Mundurkan waktu kita melihat istri? Betul itu judul tulisan. Bisakah? Karena mundur sehari sebenarnya itu sudah sejarah hidup kita. Padahal waktu tidak pernah bisa diputar ke belakang. Jika sebuah kejadian sudah terjadi tidak bisa dibatalkan kecuali dalam film, kita punya mesin waktu yang bisa membatalkan sebuah kejadian.
Seorang teman yang sering menjadi panitia seminar ataupun panitia menyambut tamu di sebuah pesta mengungkapkan, "kalau penyesalan itu selalu ada di belakang. Sedangkan kalau di depan itu namanya pendaftaran alias daftar ulang".
Mari melihat diri kita ke belakang sejenak. Pilihlah satu waktu yang paling indah ataupun yang paling mengesalkan diri kita.
Masuklah kita pada waktu itu bagaimana bahagianya kita menjalani waktu itu atau momen itu! Ada perasaan bahagia. Ada perasaan damai. Saat itu pasti momen yang membuat tubuh kita begitu sehat dan sangat ringan. Tubuh serasa melayang.
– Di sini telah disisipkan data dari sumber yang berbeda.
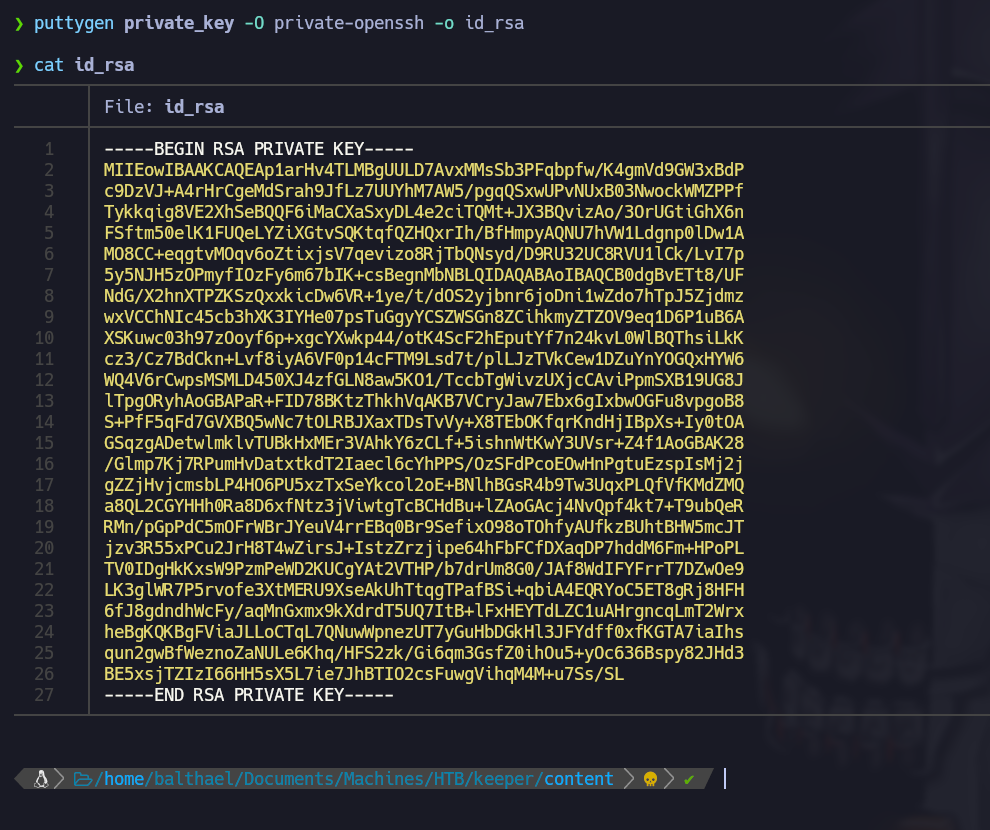This screenshot has width=990, height=830.
Task: Click 'id_rsa' in the cat command
Action: 104,65
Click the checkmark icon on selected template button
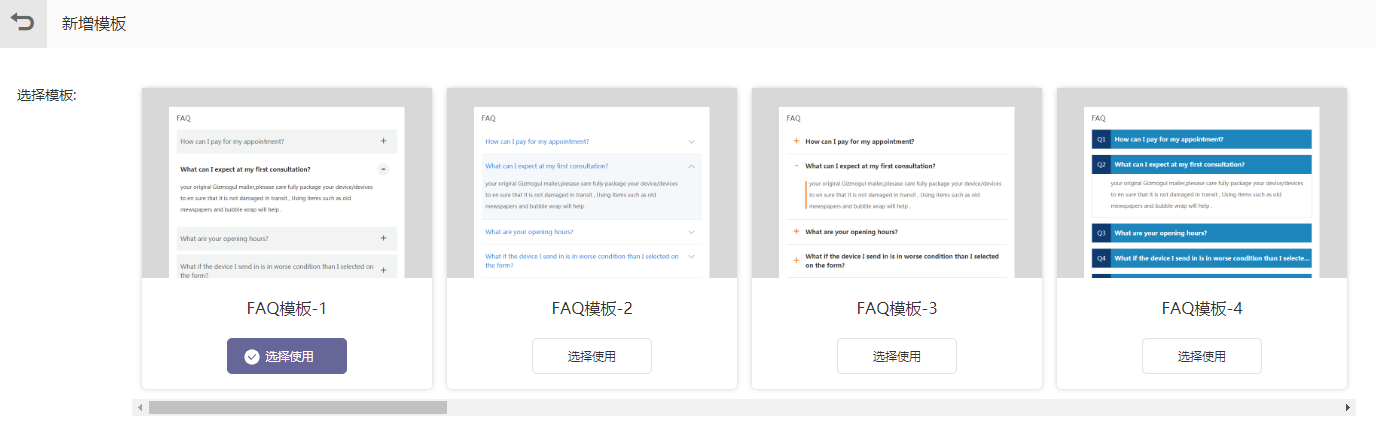The height and width of the screenshot is (434, 1376). (252, 356)
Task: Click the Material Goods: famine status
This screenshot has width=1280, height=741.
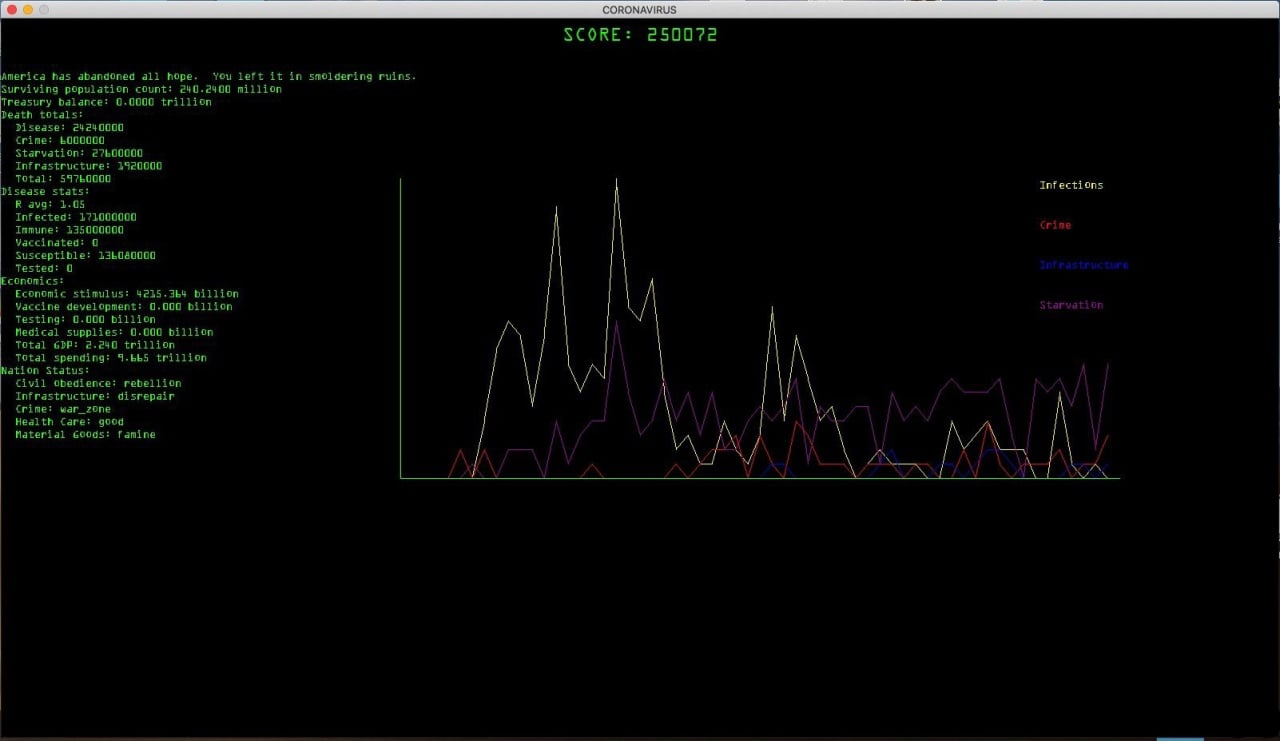Action: coord(85,435)
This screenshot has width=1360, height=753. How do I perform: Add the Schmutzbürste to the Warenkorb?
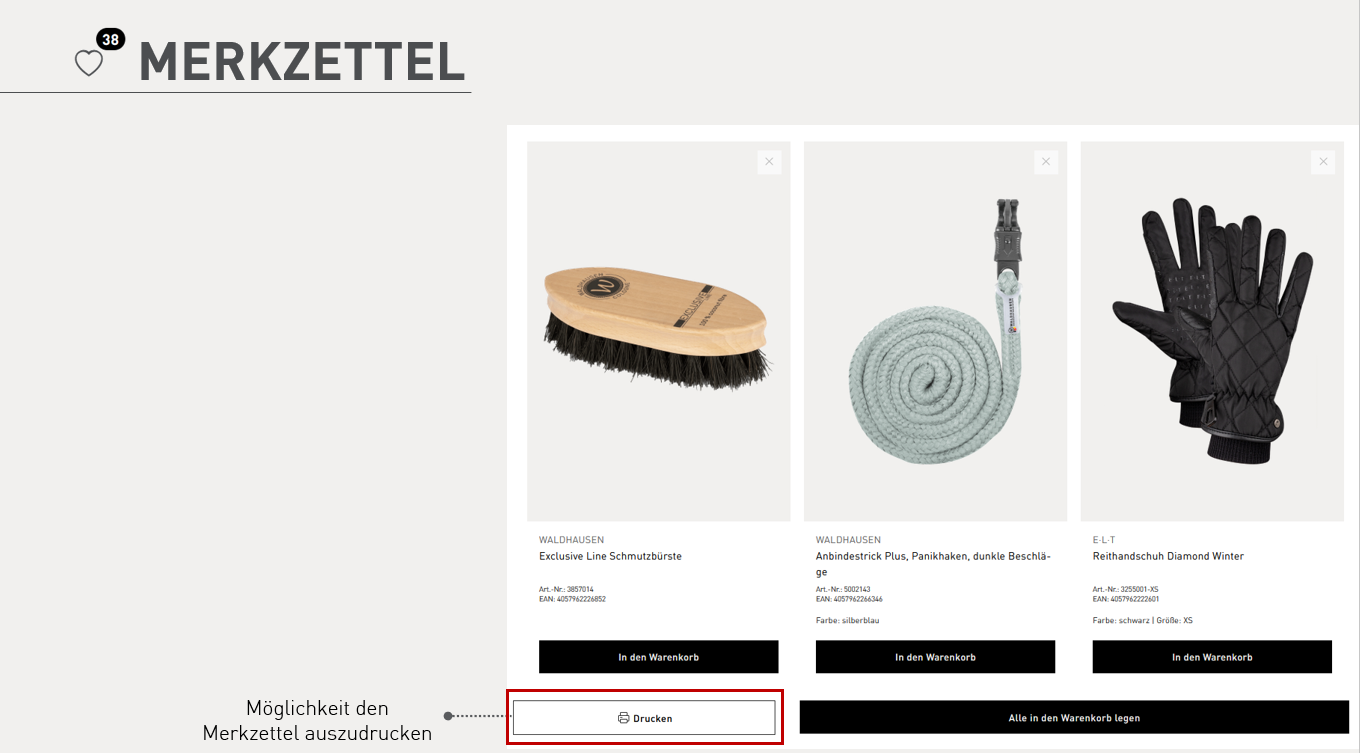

Kini masuklah kita pada waktu bagaimana diri kita sangat kesal! Pada saat itu pasti tubuh kita terasa berat. Kepala terasa berat. Pikiran berkecamuk tak jelas juntrungannya. Nafas dipastikan tak beraturan. Itulah amarah, kekesalan, kebencian atau apapun itu namanya. Tubuh kita sakit. Bisa-bisa pecah pembuluh darah bila tidak bisa meredamnya.
Perempuan bertato kupu-kupu di kaki kanan yang menjadi teman dan musuhku serta pacarku setiap pagi selalu menyediakan teh. Teh itu diseduh di poci yang terbuat dari tanah liat dengan gelas yang juga dari tanah liat.
Tak lupa dia pun menyiapkan Koran Kompas yang selalu dilempar di teras. Terkadang pisang goreng ataupun pisang rebus atau kue kering menjadi teman teh di pagi hari.
Perempuan itu ternyata bangun lebih awal untuk menyiapkan pesanan sarapan plus bekal sekolah pagi tiga mata. Betul, tiga mata malam hari selalu meminta dibuatkan makanan untuk dibawa ke sekolah. Pesanan itu sudah ditempelkan di pintu kulkas ataupun white board di dinding. Parahnya ketiganya memesan sarapan dan bekal yang berbeda satu sama lain.
Aku kalau pulang ke rumah selalu meledek mereka, "apakah ibumu itu koki, kok kalian memesan makanan yang akan dibawa ke sekolah?". Jawaban mereka adalah tertawa sambil memeluk ibu mereka rame-rame.
Perempuan itu ternyata selama sekitar satu setengah jam mulai dari pukul 05.00 hingga pukul 06.30 melakukan segalanya setiap pagi. Multy tasking. Sebuah pekerjaan yang menguras fisik dan juga kesabaran.
Tiga mata bukanlah anak-anak yang digambarkan di sinetron selalu patuh dan selalu membantu orang tuanya. Kadang sifat kekanakan mereka muncul di saat yang tidak tepat. Itulah kejengkelan dan teriakan ibunya memberikan kesadaran pada mereka untuk melakukan apa yang seharusnya mereka lakukan untuk berangkat ke sekolah.